Tebow takes first professional swing at baseball
Tebow: 'I guess I have a little chip'
PORT ST. LUCIE, Fla. – The next act in Tim Tebow's professional sports career officially began Monday morning. The 2007 Heisman Trophy winner and former NFL quarterback is in Port St. Lucie at the New York Mets' minor league complex as part of the team's instructional league for the next few weeks.
Tebow, 29, is the oldest player there by four years, but he said he doesn't mind that, as he tries to work his way up the minor league system.
Tebow is one of 58 players on the team's instructional league roster. Two of the players on the roster won't even turn 18 until next year.
Tebow said he felt like a kid again when he got his uniform and took the field for the first time.
Tebow was given jersey No. 15, the same number he wore as a quarterback as a national championship-winning phenomenon in college at Florida and as a much-maligned one in the NFL with Denver and the New York Jets. The Mets' orange-and-blue color scheme is also familiar for Tebow, whose first day was met with much fanfare.
A couple hundred fans came out to watch Tebow on the baseball field for the first time.
“You want every one of those guys in the locker room and the coaches to know that I'm just going out there and trying to perform, get better and learn the system just like they are,” Tebow said.
He stepped out of the Mets' minor league clubhouse at 9:47 a.m., milled about with other players for 10 minutes and then took part in some stretching exercises.
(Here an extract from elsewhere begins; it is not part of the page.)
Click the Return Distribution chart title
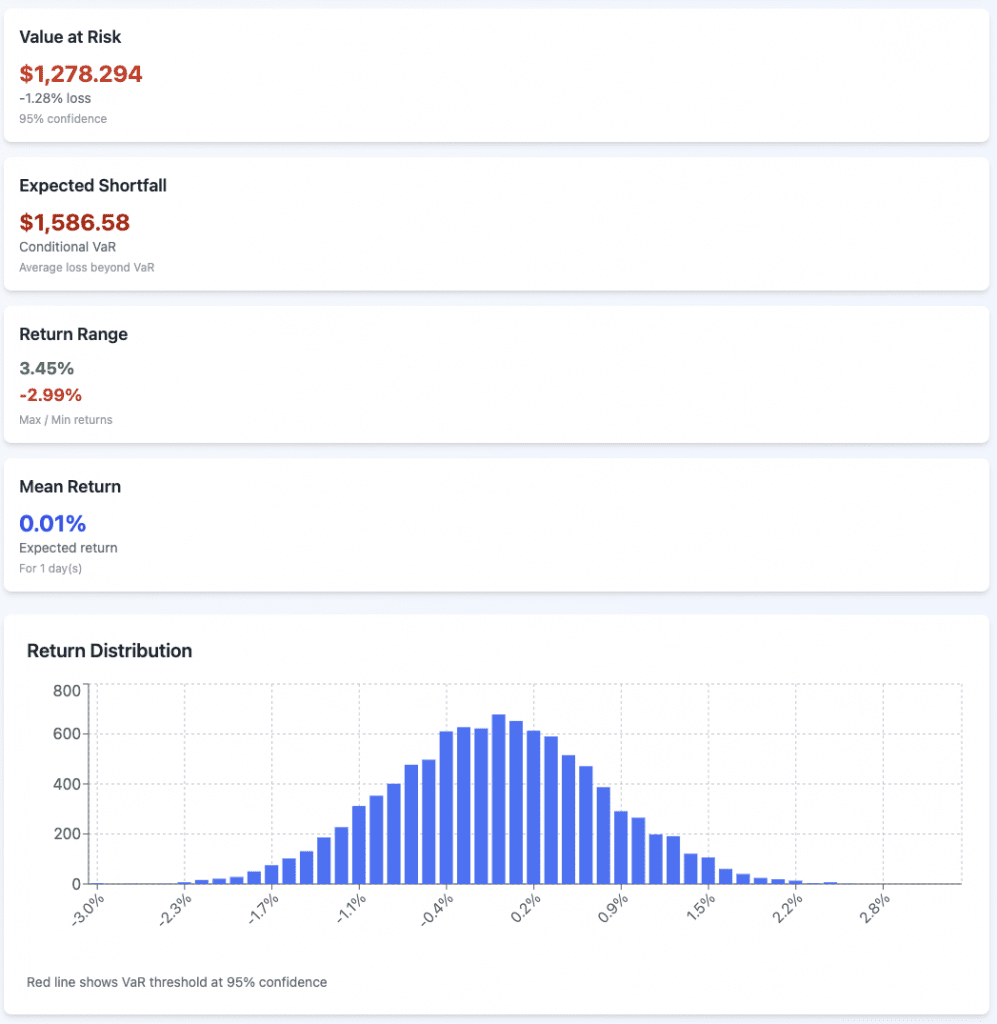The image size is (997, 1024). tap(110, 650)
Tebow's first drill was a base-running lesson, as a news helicopter circled overhead and dozens of reporters watched from just a few feet away off the first-base line. He had the ballplayer look down; as he ran, a batting glove flopped about in his left rear pocket.
Despite all the hype around his new career, Tebow said he tried to block out the dozens of media members from across the country that were watching. Tebow said he is just focusing on living his dream.
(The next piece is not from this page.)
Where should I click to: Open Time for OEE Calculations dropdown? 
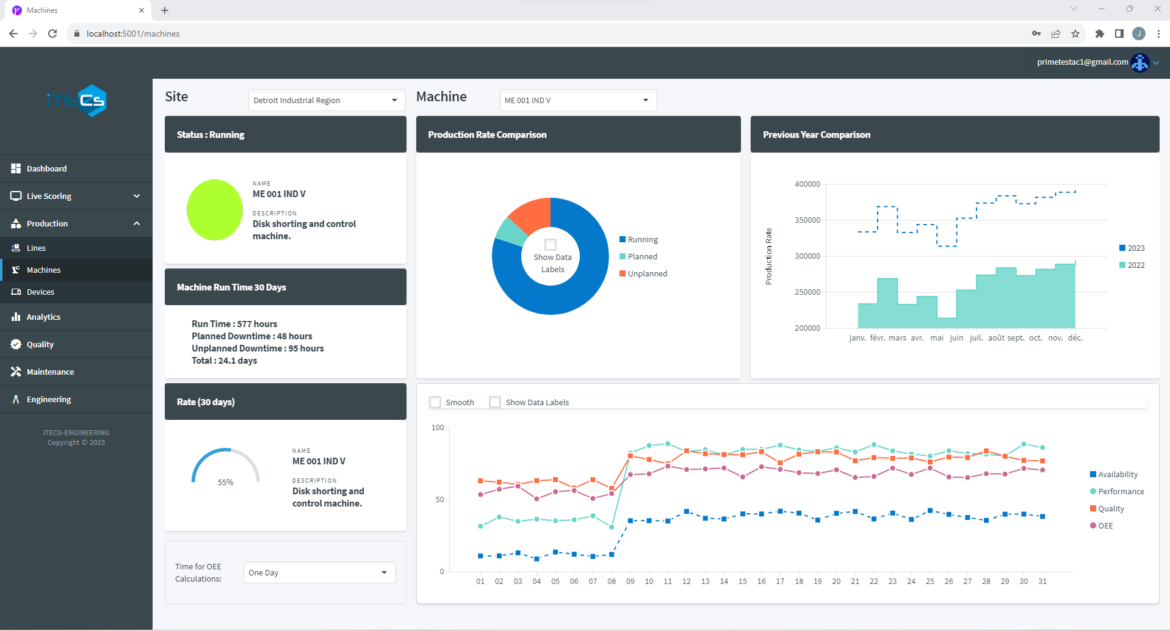coord(319,572)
“I guess I have a little chip. You want to prove people right, but it's not really the naysayers. I want to prove the coaches right, the Mets organization and my teammates,” Tebow said. “I want to play with my teammates and try to be the best baseball player I can.”
Tebow's last time playing true organized baseball was in his junior year of high school, when he batted nearly .500 for Nease High in Ponte Vedra Beach. Hoping now to become a professional outfielder, Tebow worked out for scouts in Los Angeles last month and not long afterward the Mets signed him to a deal that included a $100,000 bonus.
“Hopefully, if you make the right steps in preparation and you're blessed with the right opportunities and the right talent, then one day that can meet someday and hopefully that would be in the big leagues,” Tebow said. “That's the goal.”
Tebow last appeared in an NFL regular-season game during the 2012 season. He was in camp with the New England Patriots in 2013 and the Philadelphia Eagles in 2015, and started workouts with the thought of seriously trying baseball a few months ago.
Tebow was asked Monday what he would do if an NFL team came calling. He put an end to any speculation, saying he's a part of the Mets family.
The instructional league continues for the next three weeks. Tebow will be leaving each weekend for his duties as a college football analyst with the SEC Network. He said that is something he wants to continue doing because he believes in keeping his word.